One of our greatest presidents learned this early in his career. Abraham Lincoln was running for Congress when his opponent accused him of not being a Christian. Lincoln often referred to the Bible in his speeches, but he never joined a church or said he was born again like his congressional opponent, Leonard says.

"Lincoln was less specific about his own experience and, while he used biblical language, it was less distinctively Christian or conversionistic than many of the evangelical preachers thought it should be,” Leonard says.

Lincoln won that congressional election, but the accusation stuck with him until his death, Leonard says.

One recent president, though, knew how to speak Christian fluently.

During his 2003 State of the Union address, George W. Bush baffled some listeners when he declared that there was “wonder-working power” in the goodness of American people.

Evangelical ears, though, perked up at that phrase. It was an evangelical favorite, drawn from a popular 19th century revival hymn about the wonder-working power of Christ called “In the Precious Blood of the Lamb.”

Leonard says Bush was sending a coded message to evangelical voters: I’m one of you.

“The code says that one: I’m inside the community. And two: These are the linguistic ways that I show I believe what is required of me,” Leonard says.

Have you ‘named it and claimed it'?

Ordinary Christians do what Bush did all the time, Leonard says. They use coded Christian terms like verbal passports - flashing them gains you admittance to certain Christian communities.

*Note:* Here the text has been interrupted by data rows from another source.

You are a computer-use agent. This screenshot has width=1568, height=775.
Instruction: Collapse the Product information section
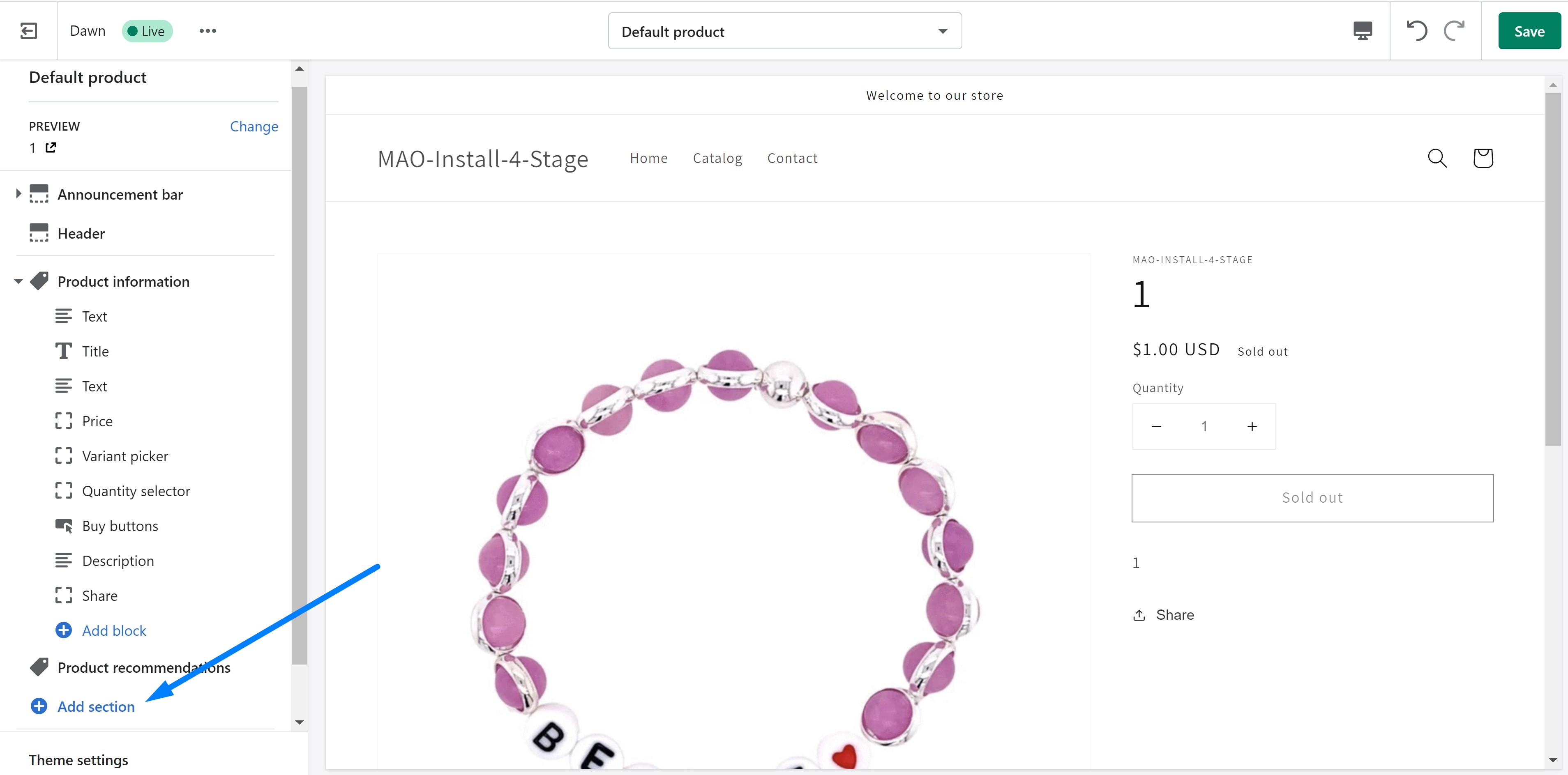click(18, 281)
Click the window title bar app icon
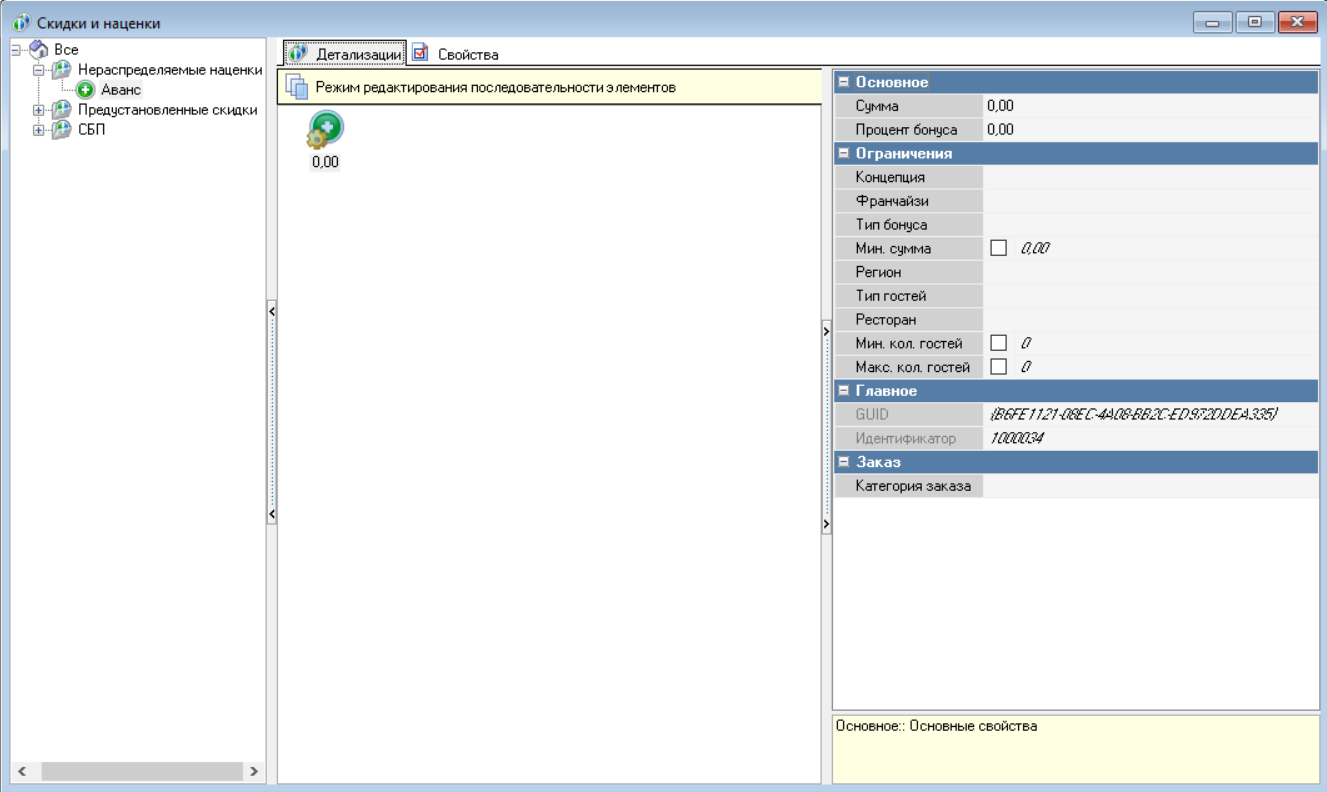The height and width of the screenshot is (792, 1327). pos(21,22)
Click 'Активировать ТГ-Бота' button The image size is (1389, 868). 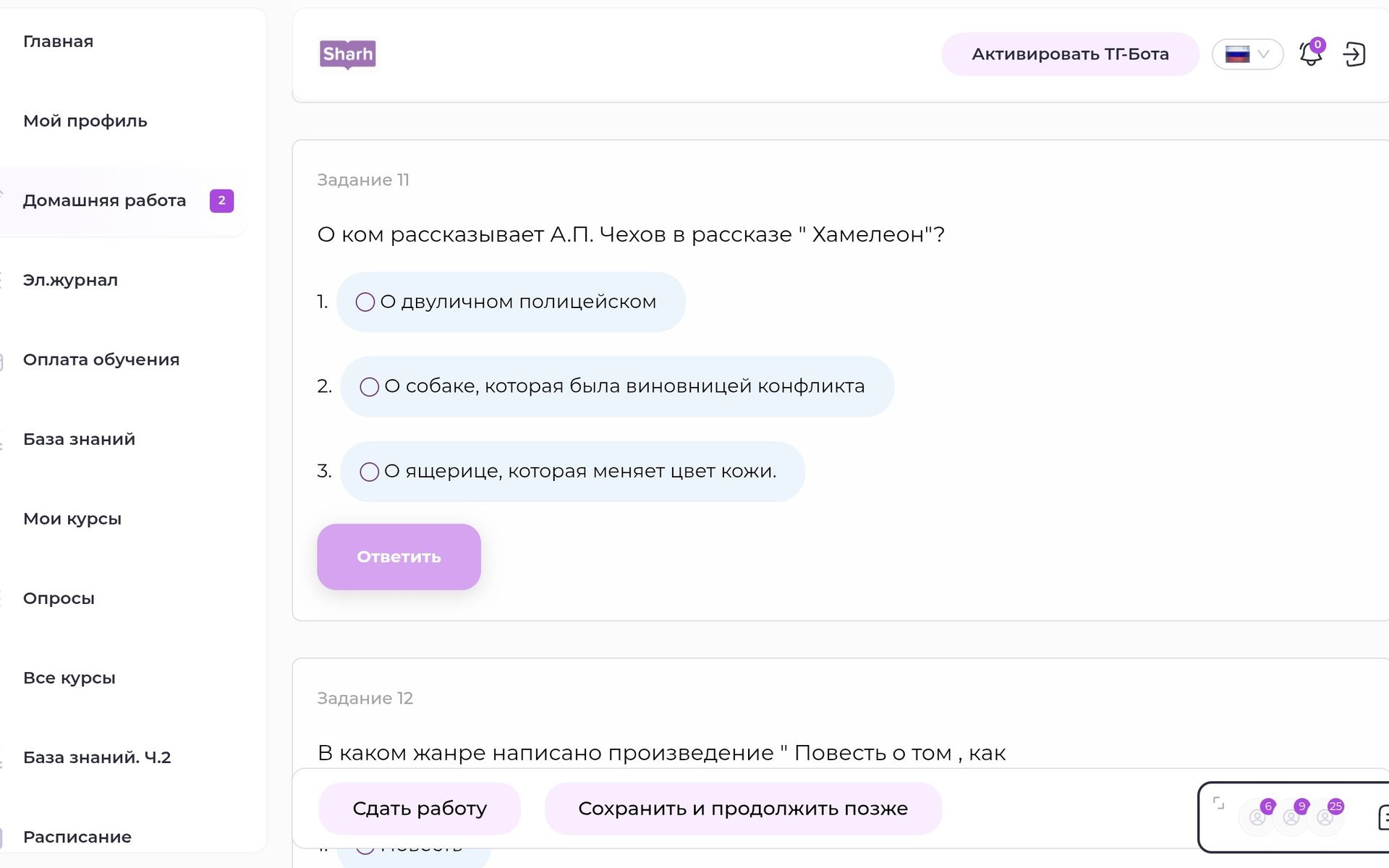[1070, 54]
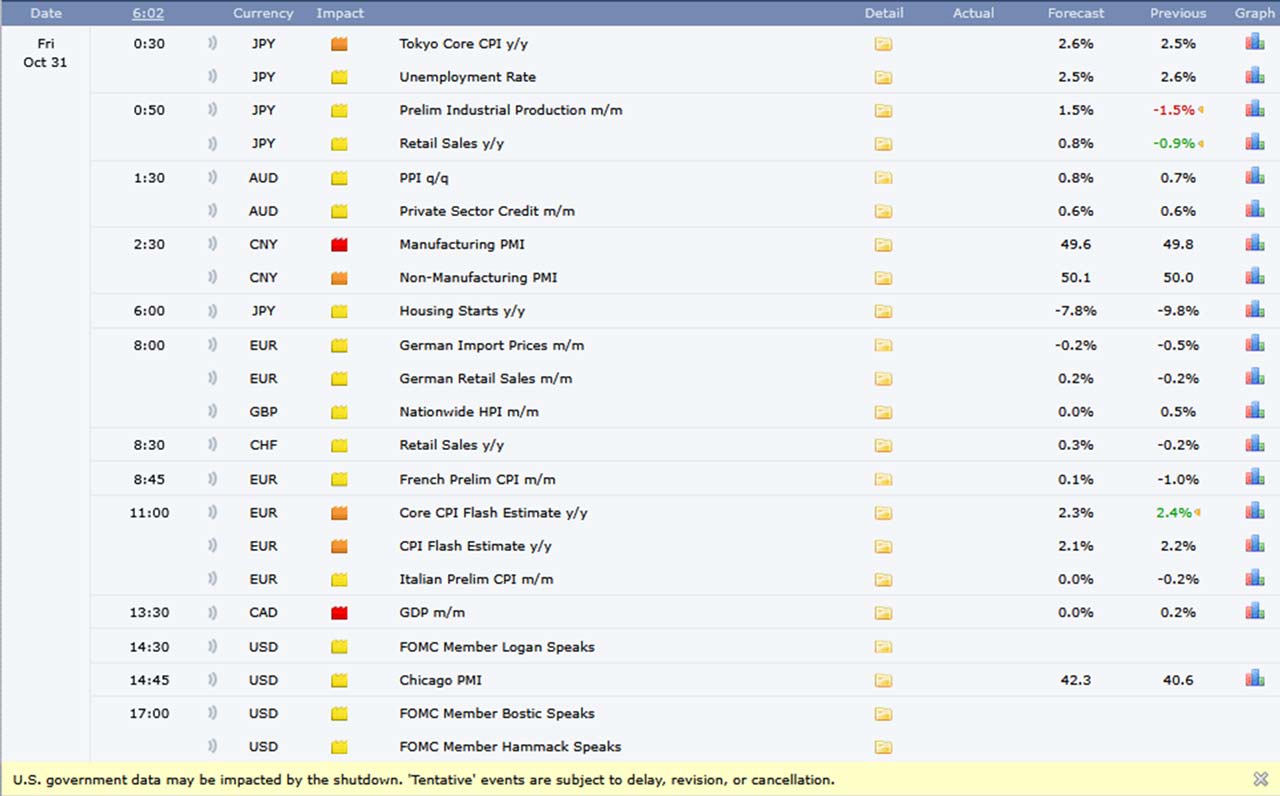
Task: Toggle sound alert for Chicago PMI
Action: pos(212,680)
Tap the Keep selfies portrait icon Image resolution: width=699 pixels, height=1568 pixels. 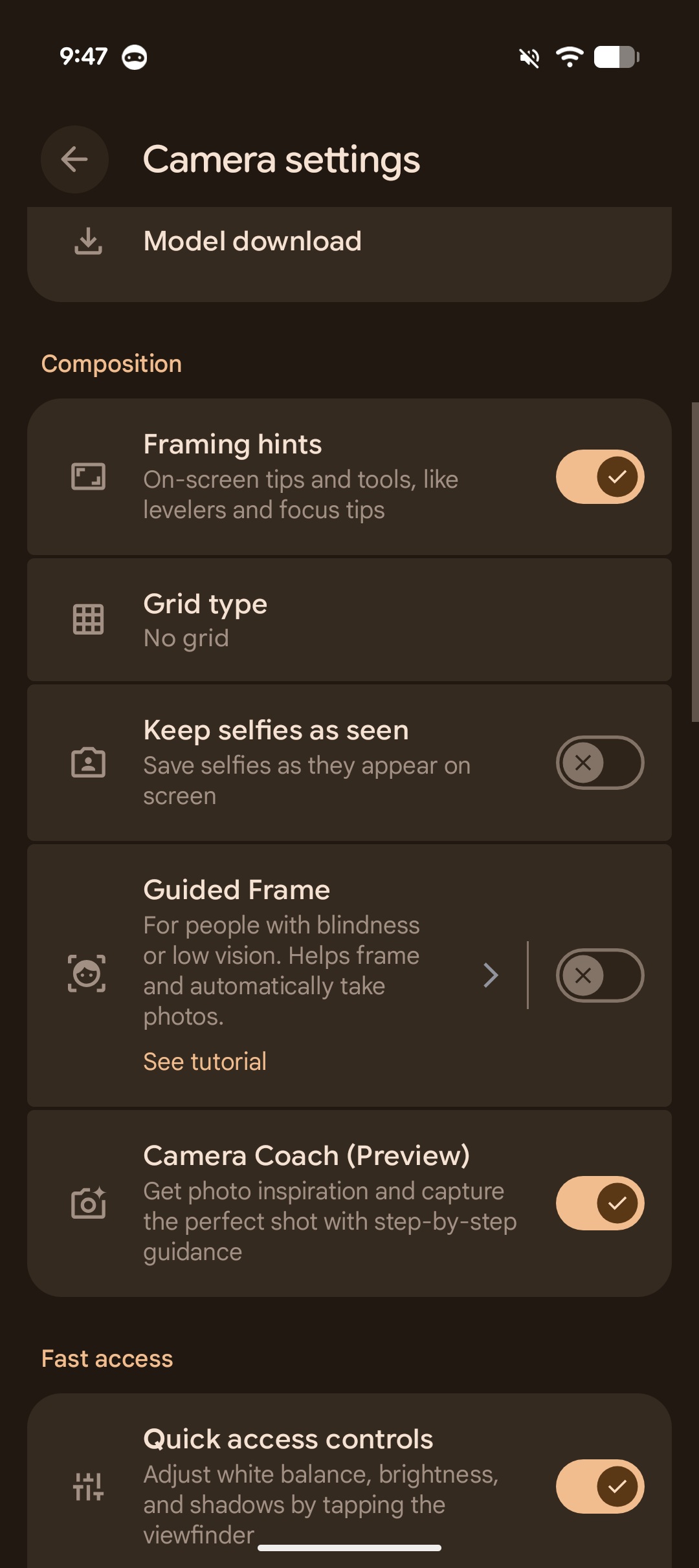click(x=88, y=762)
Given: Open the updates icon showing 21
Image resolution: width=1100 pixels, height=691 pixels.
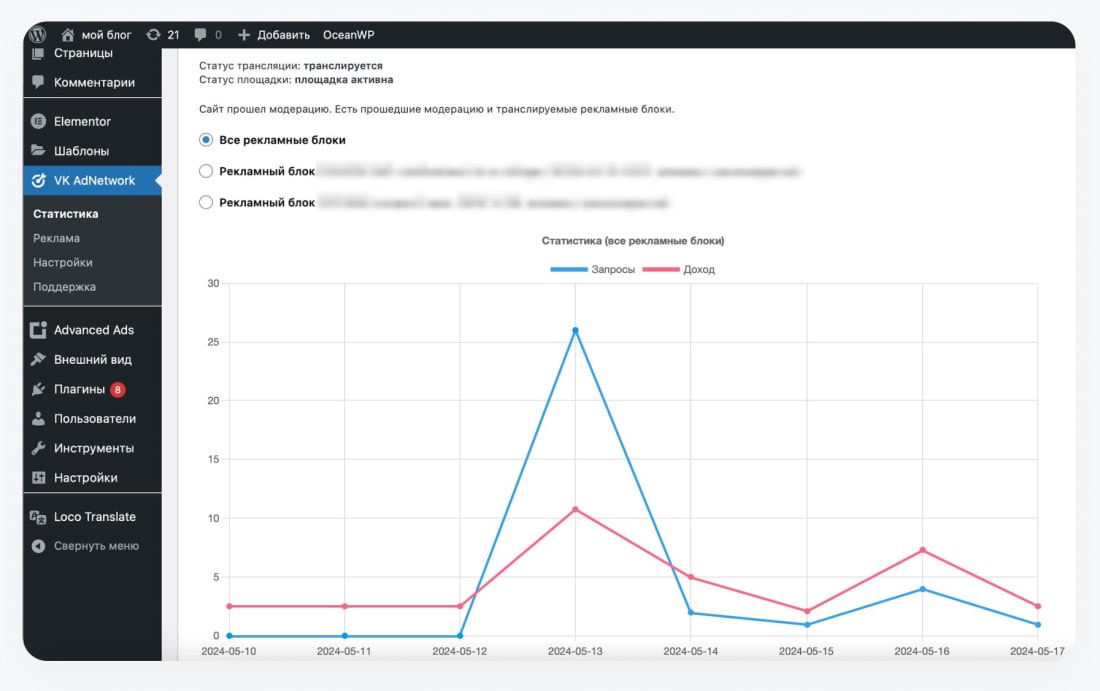Looking at the screenshot, I should (x=153, y=34).
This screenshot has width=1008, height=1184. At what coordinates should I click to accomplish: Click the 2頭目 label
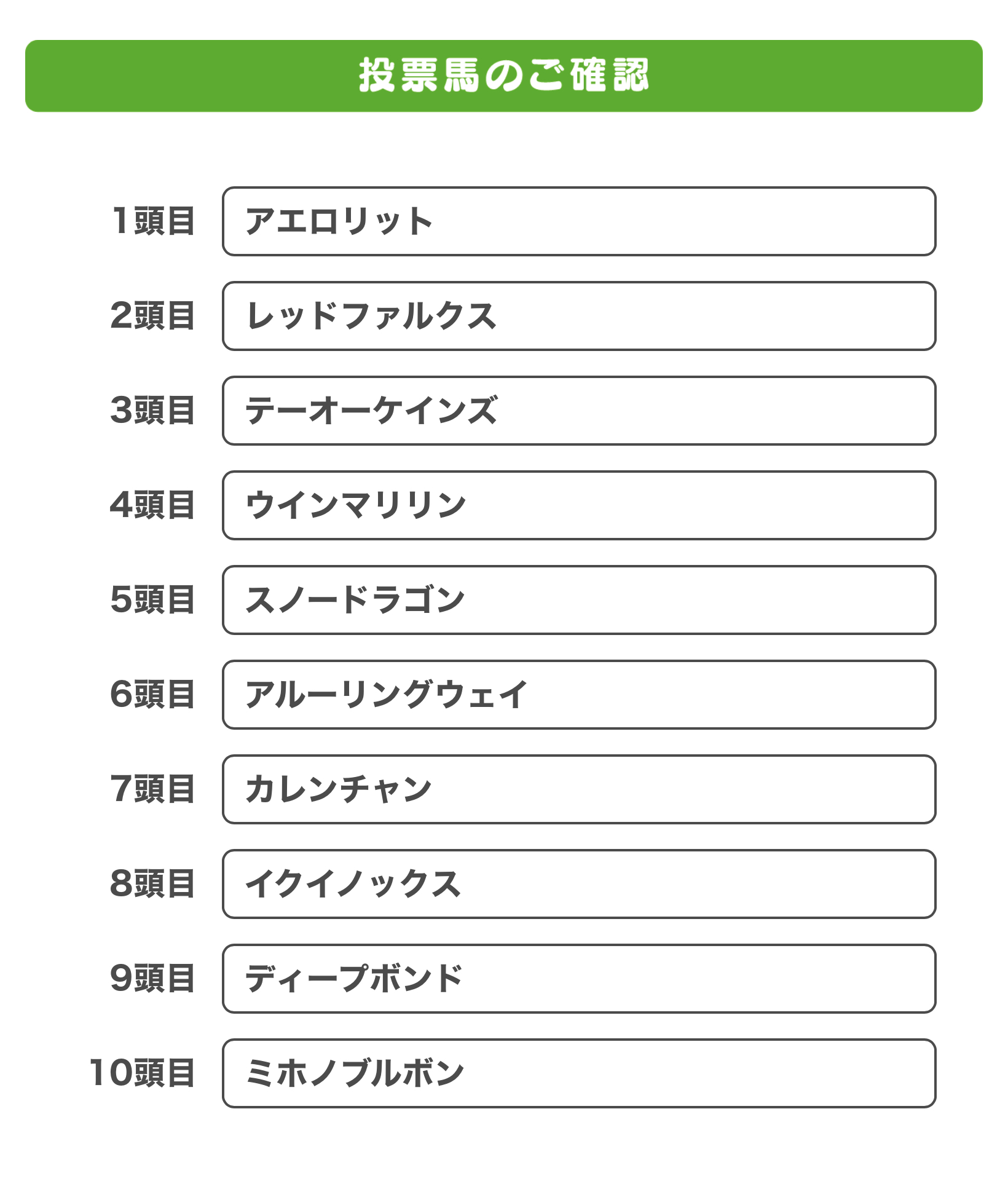[153, 316]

Say you’ve met someone who is Pentecostal or charismatic, a group whose members believe in the gifts of the Holy Spirit, such as healing and speaking in tongues. If you want to signal to that person that you share their belief, you start talking about “receiving the baptism of the Holy Ghost” or getting the “second blessings,” Leonard says.

Translation: Getting a baptism by water or sprinkling isn’t enough for some Pentecostals and charismatics. A person needs a baptism “in the spirit” to validate their Christian credentials.

Or say you’ve been invited to a megachurch that proclaims the prosperity theology (God will bless the faithful with wealth and health). You may hear what sounds like a new language.

Prosperity Christians don’t say “I want that new Mercedes.” They say they are going to “believe for a new Mercedes.” They don’t say “I want a promotion.” They say I “name and claim” a promotion.

The rationale behind both phrases is that what one speaks aloud in faith will come to pass. The prosperity dialect has become so popular that Leonard has added his own wrinkle.

“I call it ‘name it, claim it, grab it and have it,’ ’’ he says with a chuckle.

Some forms of speaking Christian, though, can become obsolete through lack of use.

Few contemporary pastors use the language of damnation - “turn or burn,” converting “the pagans” or warning people they’re going to hit “hell wide open” - because it’s considered too polarizing, Leonard says. The language of “walking the aisle” is also fading, Leonard says.

Appalachian and Southern Christians often told stories about staggering into church and walking forward during the altar call to say the “sinner’s prayer” during revival services that would often last for several weeks.

“People ‘testified’ to holding on to the pew until their knuckles turned white, fighting salvation all the way,” Leonard says. “You were in the back of the church, and you fought being saved.”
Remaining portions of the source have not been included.